Marcelo Bielsa is unlikely to face the same problem. His 3-3-1-3 system, with its two wingers and commitment to playing in the opponent's half, has gone down well in Chile.
Bielsa was previously in charge of his native Argentina, where even while his team sailed through the 2002 qualifiers his methods were always questioned.
For the traditional Argentine purists his team was too European. With its constant high tempo, there was no place for an old style foot-on-the-ball playmaker like Riquelme.
Chile has proved easier to win over. One of Chile's all-time greats, defender Elias Figueroa, once told me that in the past the national side "have tried to imitate Argentina. We've tried to imitate Brazil. We've tried to imitate Germany and Spain. There's been no continuity."
But it could well be that this lack of a defined identity, unusual in South America, has made it easier for Bielsa to implant his tactical model. It means there is less cultural resistance, no sense of betraying a deeply loved tradition. There was even a proposal to award Bielsa Chilean citizenship. It would not be appropriate. A fascinating, brooding obsessive, Bielsa owes his allegiance to the global community of football.

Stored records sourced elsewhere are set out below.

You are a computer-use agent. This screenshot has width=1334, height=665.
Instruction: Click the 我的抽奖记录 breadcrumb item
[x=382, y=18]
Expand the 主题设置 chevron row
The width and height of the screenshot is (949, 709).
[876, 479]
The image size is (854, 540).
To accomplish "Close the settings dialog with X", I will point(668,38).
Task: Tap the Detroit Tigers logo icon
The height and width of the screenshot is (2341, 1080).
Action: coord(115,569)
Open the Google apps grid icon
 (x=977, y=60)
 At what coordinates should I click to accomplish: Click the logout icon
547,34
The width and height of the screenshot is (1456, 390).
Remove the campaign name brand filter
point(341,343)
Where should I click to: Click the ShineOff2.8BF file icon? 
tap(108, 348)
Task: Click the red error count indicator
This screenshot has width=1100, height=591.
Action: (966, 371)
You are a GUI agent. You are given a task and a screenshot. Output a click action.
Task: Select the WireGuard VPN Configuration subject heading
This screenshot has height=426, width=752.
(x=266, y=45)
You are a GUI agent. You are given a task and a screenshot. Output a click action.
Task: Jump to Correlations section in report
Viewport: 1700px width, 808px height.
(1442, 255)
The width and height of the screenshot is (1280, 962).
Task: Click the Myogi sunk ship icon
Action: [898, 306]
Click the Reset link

Comments on the piece in the space provided. Questions on South American football to firstname.lastname@example.org, and I'll pick out a couple for next week.
From last week's postbag:
Q) I've noticed that Boca and especially River are struggling in the Argentinian Primera Division. Boca are currently 10th while River, having just won one out of their first nine games, are in 16th position. Can you give us some reasons for their poor results.
A) And they've just drawn 1-1 in the modestly entitled 'super-clasico,' not a result that does much good to either. I think River are mired in an institutional crisis. There seems to be something very wrong with the set-up there, with hooligans having a say in the running of the club and even (allegedly) a share in transfer revenues. None of the players seem to be making progress, and that's usually a sign of something wrong behind the scenes.
In Boca's case, I think a measure of instability is built into their model. They've had a lot of success producing players, keeping hold of them for a couple of years and then selling, and thus financing their squad. But there comes a time when you've sold key players, and the veterans are not quite what they were, and results suffer while the next group of youngsters are coming through.
Q) I recently went to watch the River v Independiente game in BA. The question I have is about the River centre-forward, no.23 (Fabiani) i think his name is. He looked like a Mark Viduka-type player, good feet, good with his back to goal and looked the most likely to score. Where has he come from, how old is he and does he have a big future?
A) Cristian Fabbiani is a River fan who joined the club at the start of the year from Newells - before that he'd played in Chile, Israel and with Cluj in Romania. He is talented, as you say, excellent with his back to goal. But he's already 26, and if he's going to get the most from his talent then he still needs to work at his fitness.
He's lost some, but he's still carrying too much weight - hence his 'Ogre' nickname, and the fans turning up wearing 'Shrek' costumes in his honour. As I mentioned in the previous answer, there are lots of players there - Abelairas, Buonanotte, Rios, Cabral, Domingo - who look like terrific prospects but are not coming through. Time is not on Fabbiani's side is he's gong to buck this trend.